«Unser Flugzeug steht nutzlos in Südafrika herum», echauffiert sich Hervé Diakiese vor der versammelten Presse. Der Wahlkampfchef von Präsidentschaftskandidat Moïse Katumbi sagt, die kongolesischen Behörden würden aus politischen Motiven die Bewilligung für das gemietete Flugzeug verweigern.
Der Medientermin findet am Strassenrand in der Hauptstadt Kinshasa statt, vor einem Kino. Eigentlich habe man den Kinosaal gemietet, erklärt Diakiese der Medienschar. «Doch wir wurden soeben aus dem Saal gewiesen. Sie sehen, wie man uns behandelt.» So werde die Opposition in Meinungsäusserung und Bewegungsfreiheit eingeschränkt, bilanziert der Wahlkampfchef.
Oppositionskandidat Katumbi hat bereits drei Flugzeuge, nun fehlt das vierte, hat die Opposition keine grösseren Probleme? Im Auto unterwegs zum nächsten Termin rechtfertigt sich Diakiese. Man sei in Kongo-Kinshasa auf Flugzeuge angewiesen: «Gewisse Orte im Land sind unzugänglich, wir haben keine Strassen. Das erschwert Logistik und Finanzierung des Wahlkampfs.»
«Wer nichts erhält, geht frustriert nach Hause»
Der Anwalt Diakiese ist seit sechs Uhr morgens unterwegs – an Sitzungen, im Stau, an Anlässen. Gerade diskutiert er mit einem Mitarbeiter, wie viele T-Shirts an einem Anlass später verteilt werden sollen.
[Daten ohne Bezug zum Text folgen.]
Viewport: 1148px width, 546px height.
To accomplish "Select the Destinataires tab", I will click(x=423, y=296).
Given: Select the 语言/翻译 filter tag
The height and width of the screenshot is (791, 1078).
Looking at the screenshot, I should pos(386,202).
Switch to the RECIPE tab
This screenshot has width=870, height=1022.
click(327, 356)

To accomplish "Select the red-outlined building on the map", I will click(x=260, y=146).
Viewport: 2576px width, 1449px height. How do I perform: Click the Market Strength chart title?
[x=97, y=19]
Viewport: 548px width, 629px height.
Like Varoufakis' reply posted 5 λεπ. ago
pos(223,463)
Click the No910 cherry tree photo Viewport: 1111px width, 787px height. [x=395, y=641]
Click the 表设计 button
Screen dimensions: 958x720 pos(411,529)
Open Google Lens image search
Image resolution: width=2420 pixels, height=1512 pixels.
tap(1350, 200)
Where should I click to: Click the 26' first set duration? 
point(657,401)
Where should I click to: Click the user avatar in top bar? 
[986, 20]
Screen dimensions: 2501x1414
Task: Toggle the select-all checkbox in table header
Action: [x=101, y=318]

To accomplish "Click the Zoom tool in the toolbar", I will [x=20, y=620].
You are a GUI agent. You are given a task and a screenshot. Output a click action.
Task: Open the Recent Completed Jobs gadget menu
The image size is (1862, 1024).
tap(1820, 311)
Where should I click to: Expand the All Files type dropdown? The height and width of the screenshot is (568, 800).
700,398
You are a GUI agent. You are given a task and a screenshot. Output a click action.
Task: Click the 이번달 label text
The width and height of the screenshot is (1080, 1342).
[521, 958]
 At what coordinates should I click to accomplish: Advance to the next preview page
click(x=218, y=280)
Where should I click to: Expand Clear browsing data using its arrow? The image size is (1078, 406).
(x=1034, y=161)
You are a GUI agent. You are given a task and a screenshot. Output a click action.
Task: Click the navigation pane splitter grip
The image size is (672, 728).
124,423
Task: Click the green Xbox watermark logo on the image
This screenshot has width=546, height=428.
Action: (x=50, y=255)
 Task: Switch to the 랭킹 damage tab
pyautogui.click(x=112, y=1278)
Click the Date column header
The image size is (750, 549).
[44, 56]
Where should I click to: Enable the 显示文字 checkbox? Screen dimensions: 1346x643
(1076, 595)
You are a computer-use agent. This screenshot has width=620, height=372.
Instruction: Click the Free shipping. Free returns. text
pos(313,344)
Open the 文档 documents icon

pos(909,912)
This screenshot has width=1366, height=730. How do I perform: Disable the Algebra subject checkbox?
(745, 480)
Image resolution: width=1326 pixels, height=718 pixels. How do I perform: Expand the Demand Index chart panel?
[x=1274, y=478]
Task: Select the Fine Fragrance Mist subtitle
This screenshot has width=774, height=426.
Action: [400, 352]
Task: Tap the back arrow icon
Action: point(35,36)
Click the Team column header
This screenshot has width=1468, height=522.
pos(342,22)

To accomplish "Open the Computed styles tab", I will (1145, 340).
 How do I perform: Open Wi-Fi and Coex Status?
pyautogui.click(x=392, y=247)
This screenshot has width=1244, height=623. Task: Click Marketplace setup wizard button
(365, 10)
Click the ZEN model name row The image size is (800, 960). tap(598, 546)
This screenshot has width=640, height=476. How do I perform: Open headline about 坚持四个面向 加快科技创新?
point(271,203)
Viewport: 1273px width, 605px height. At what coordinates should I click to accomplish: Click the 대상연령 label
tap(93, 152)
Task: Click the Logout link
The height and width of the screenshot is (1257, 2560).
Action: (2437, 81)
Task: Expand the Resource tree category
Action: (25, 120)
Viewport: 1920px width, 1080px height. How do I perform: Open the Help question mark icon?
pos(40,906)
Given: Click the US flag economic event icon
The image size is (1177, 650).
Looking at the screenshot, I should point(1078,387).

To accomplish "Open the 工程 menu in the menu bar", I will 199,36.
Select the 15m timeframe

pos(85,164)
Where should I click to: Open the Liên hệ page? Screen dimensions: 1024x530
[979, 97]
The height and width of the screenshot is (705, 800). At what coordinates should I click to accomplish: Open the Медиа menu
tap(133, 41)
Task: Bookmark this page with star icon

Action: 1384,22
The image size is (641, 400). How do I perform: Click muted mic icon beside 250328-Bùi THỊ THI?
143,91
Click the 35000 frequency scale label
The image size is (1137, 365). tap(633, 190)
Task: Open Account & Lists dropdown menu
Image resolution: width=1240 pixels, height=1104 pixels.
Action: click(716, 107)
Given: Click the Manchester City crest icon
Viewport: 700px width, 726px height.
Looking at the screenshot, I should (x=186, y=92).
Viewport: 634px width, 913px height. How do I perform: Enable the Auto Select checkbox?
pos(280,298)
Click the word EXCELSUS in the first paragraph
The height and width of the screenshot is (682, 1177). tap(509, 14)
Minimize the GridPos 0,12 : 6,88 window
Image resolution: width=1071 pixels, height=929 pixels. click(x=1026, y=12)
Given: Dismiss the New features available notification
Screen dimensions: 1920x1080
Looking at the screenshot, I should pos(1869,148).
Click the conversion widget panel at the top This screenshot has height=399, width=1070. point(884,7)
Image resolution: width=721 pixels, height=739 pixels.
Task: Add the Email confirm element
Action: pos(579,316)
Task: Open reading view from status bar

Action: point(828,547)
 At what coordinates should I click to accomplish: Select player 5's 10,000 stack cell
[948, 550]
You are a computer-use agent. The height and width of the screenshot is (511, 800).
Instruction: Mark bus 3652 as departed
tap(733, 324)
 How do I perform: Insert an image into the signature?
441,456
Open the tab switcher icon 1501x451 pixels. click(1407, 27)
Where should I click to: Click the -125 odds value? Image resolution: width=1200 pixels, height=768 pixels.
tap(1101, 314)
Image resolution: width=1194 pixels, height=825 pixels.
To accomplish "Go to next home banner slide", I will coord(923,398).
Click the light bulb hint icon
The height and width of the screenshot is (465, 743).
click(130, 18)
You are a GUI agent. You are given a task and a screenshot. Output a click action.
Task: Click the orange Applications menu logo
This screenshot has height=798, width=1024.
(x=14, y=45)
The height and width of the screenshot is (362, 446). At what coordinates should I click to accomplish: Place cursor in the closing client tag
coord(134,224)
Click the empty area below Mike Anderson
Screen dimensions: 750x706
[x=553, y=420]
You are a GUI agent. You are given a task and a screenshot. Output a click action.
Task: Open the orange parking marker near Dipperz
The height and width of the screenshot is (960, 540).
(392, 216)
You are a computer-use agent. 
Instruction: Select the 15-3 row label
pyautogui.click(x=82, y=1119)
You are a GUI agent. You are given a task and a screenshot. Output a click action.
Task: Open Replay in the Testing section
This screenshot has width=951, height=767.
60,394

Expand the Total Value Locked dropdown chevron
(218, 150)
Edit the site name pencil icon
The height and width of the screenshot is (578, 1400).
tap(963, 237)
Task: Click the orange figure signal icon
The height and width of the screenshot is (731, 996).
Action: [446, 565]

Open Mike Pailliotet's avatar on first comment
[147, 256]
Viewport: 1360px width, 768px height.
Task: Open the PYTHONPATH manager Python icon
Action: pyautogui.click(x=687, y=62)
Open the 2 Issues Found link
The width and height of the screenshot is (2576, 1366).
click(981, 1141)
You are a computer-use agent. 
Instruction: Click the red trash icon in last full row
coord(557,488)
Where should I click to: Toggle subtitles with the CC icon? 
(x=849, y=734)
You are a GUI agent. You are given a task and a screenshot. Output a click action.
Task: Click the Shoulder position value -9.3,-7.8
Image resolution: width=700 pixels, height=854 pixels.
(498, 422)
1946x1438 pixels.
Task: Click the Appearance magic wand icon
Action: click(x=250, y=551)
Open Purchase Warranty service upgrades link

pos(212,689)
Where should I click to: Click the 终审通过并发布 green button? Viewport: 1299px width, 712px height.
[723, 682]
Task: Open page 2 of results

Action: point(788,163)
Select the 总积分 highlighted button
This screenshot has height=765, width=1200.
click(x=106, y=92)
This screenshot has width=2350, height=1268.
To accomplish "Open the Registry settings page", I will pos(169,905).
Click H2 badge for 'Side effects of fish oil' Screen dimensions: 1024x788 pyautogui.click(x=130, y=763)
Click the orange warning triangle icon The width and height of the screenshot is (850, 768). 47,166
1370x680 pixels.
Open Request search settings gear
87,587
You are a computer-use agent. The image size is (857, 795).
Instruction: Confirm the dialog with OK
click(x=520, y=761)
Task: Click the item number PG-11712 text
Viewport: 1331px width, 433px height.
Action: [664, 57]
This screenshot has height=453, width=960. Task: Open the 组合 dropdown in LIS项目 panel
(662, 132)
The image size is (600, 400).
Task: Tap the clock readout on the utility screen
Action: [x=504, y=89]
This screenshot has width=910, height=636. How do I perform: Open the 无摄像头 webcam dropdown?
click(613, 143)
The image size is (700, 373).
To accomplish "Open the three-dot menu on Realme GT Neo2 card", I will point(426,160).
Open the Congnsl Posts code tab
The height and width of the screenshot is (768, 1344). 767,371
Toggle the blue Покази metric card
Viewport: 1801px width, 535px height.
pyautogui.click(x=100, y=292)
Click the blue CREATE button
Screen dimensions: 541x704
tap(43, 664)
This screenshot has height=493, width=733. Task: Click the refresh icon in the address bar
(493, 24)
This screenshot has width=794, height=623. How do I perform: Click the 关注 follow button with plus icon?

Schliesslich entscheidet er, es werde nur Flyer geben. «In unserer Wahlkampfkultur erwartet die Bevölkerung T-Shirts des Kandidaten. Aber wenn wir nicht allen etwas geben können, dann gehen viele frustriert nach Hause.» Ein bedrucktes Shirt kostet einen bis drei Franken. Davon werden Tausende verteilt, mit dem Konterfei von Diakiese, oder von Präsidentschaftskandidat Moïse Katumbi.
Wie viel kostet die Präsidentschaftskampagne des Oppositionellen Moïse Katumbi? «Das geht in die Millionen Dollar. Man braucht Flugzeuge, Plakate, Geld für Mobilisierung», erzählt Diakiese. Sein persönlicher Wahlkampf für einen Parlamentssitz sei dagegen handgestrickt. «Doch für Katumbi führen wir eine industrielle Kampagne.»
Geschäftsmann Katumbis Chancen auf einen Wahlsieg sind klein. Immerhin ist er der aussichtsreichste Herausforderer von Präsident Felix Tshisekedi. Die Millionen für den Wahlkampf stammen von Katumbi persönlich, von Bekannten und von Geschäftsleuten. Droht da nicht eine Abhängigkeit? Wahlkampfchef Diakiese schüttelt den Kopf: «Das Problem sind jene, die Geld vom Staat nehmen, um Wahlkampf für den Präsidenten zu machen. Wir nutzen unsere Beziehungen, das ist nicht unethisch.»
Zwei Franken pro WählerIn
Gegen 19 Uhr, nach Einbruch der Dunkelheit, ist Diakiese endlich an einem Wahlkampfanlass in einem Aussenquartier Kinshasas angekommen. Die 250 Wählerinnen und Wähler haben Stunden ausgeharrt. Dafür erhielten sie rund zwei Franken pro Person.
Nun wird geklatscht, gesungen und gejubelt. Hervé Diakiese wettert gegen die korrupte Regierung und lobt seinen Kandidaten. Nach zwanzig Minuten ist der Kurzbesuch vorbei. Die Organisatorin folgt Hervé Diakiese noch ins Auto. Sie hätte gern siebenhundert Dollar für den Anlass. Diakiese gibt ihr schlussendlich dreihundert Dollar für «Sodas» - dann entschwindet er in die Nacht.
Wahlen in Afrika leben von Geschenken, Getränken, T-Shirts und Geld. Früher war Hervé Diakiese Menschenrechtsanwalt – heute ist er in der Politik. Hat er damit von der guten auf die böse Seite gewechselt? «Nein! Früher durfte ich nur beraten und Communiqués veröffentlichen. Jetzt bin ich da, wo entschieden wird.»
Und da, wo das Geld ist – im Wahlkampf in Afrika.